W niedzielę 19.10.2025 po ośmiu latach działalności zamknęła się ważna miejscówka sosnowieckiego “świata” kraftu, jakim była Cesarska. Ale po trzech dniach zmartwychwstała, jak oznajmiają Piwne Podróże, tylko pod nazwą Cybertap.
Słowa "świata" powyżej użyłem w cudzysłowie, bo z grubsza od Cesarskiej się zaczynał i na niej świat kończył. Pomijam tu nomen omen ważną dla mnie działalność Rino na Starym Sosnowcu, gdzieś w okolicach czasów początku bloga, działającej Księgarni, gdzie można znaleźć przyjemny wybór piwa, ale tylko butelek i puszek, czy kilku dosłownie knajp, gdzie są pojedyncze piwa rzemieślnicze lub bardziej wynalazkowe (Bud, Zwierzyniec, PU). Pojedyncze! Sosnowiec ma około 200 tysięcy mieszkańców, to jest granda i rozbój. Tym samym, gdy dowiedziałem się o śmierci Cesarskiej zrobiło mi się smutno, ale szybko się rozchmurzyłem, gdy dowiedziałem się, że to przenosiny. Nieco smutno zrobiło mi się znów, gdy dotarła do mnie informacja, że to nie Cesarska się odrodzi, a powstanie trzeci Cybertap. Cybertap to spadkobierca idei lokalu i jego formy, ale z mojej perspektywy pozbawiony tego czegoś, co faktycznie wyróżniało Cesarską, unikalności.
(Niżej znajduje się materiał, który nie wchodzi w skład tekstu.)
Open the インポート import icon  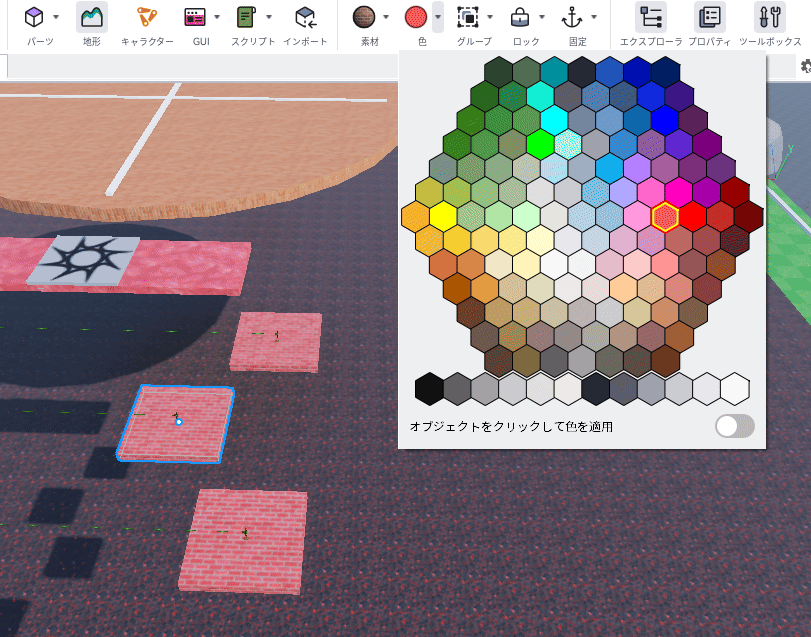point(306,17)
Cesarska była knajpą, w której mi się chciało siedzieć. Wielkie okna wychodzące na miejski zgiełk i huk zataczającego się tramwaju, wielkie grafiki przedstawiające władców krajów będących zaborcami Polski, zajmująca całą ścianę historyczna mapa trójstyku granic zaborców, tzw. Trójkąta Trzech Cesarzy, który znajduje się w Sosnowcu (czy też właściwie miejsce, go upamiętniające), czy też grafika nawiązująca do tego.
ZRESZTĄ SAMI ZOBACZCIE, JAK BYŁO W CESARSKIEJ
Poza tym zdjęcia ekip browarów kraftowych czy grafiki nawiązujące do sosnowieckiego Browaru Renarda. Wszystko nadawało fajny klimat. Do tego oczywiście bardzo dobra pizza, samoobsługowe krany, które dla niektórych są solą w oku po dziś dzień. Nie mam wielu wspomnień z czasów, gdy był tam klasyczny bar i barmani, więc nie mam do tego sentymentu, nie łączą mnie z tym żadne historie. Przyjmuję do wiadomości jednak fakt, że lokal ma przede wszystkim zarabiać na siebie i te krany są zwyczajnie tańsze w obsłudze. Wolę tak i dobre piwo pod nosem.
Pierwszy Cybertap w Katowicach powstał w miejscu dobrym i także ma fajny klimacik, w drugim, otwartym w tym roku w Tychach jeszcze nie byłem. Byłem za to w sosnowieckim w dzień otwarcia, więc mogę podzielić się wrażeniami. Znajduje się przy ulicy Warszawskiej, w linii prostej z Cesarskiej to może 200 metrów. Jest podobnie centralnie, tylko nie przy 3 Maja, a nieopodal Patelni (tak jest nazywany plac w centrum, który aktualnie jest kontrowersyjną dziurą w ziemi - pdk), właściwie obok ul. Modrzejowskiej, kiedyś głównej ulicy handlowej Sosnowca. Ale tak już w sumie dawno, w erze przedgaleriowej. Lokalizacja? Dobra. Wcześniej w budynku była doceniana restauracja Magiel Kulinarny, a później Sztos (nigdy nie byłem, sztosów nie mieli). Budynek zachował swoją formę całkowicie. Pięć wąskich wysokich okien na fasadzie jest przedzielone drzwiami. Nie są to witryny jak w Cesarskiej, ale też wychodzą na dziesięciopiętrowy blok i wiecznie zapchany parking, więc to żadna strata. Pojawił się charakterystyczny neon CyberTap, czasami przez złośliwych nazywany CyberFap, nawet to śmieszne na marginesie. Jeśli chodzi o wnętrze, to Magla już nie pamiętam, więc na porównania silił się nie będę. Jest cybertapowo, ponoć bardziej jak w Tychach niż w Kato, ale generalnie chodzi o wspólny koncept.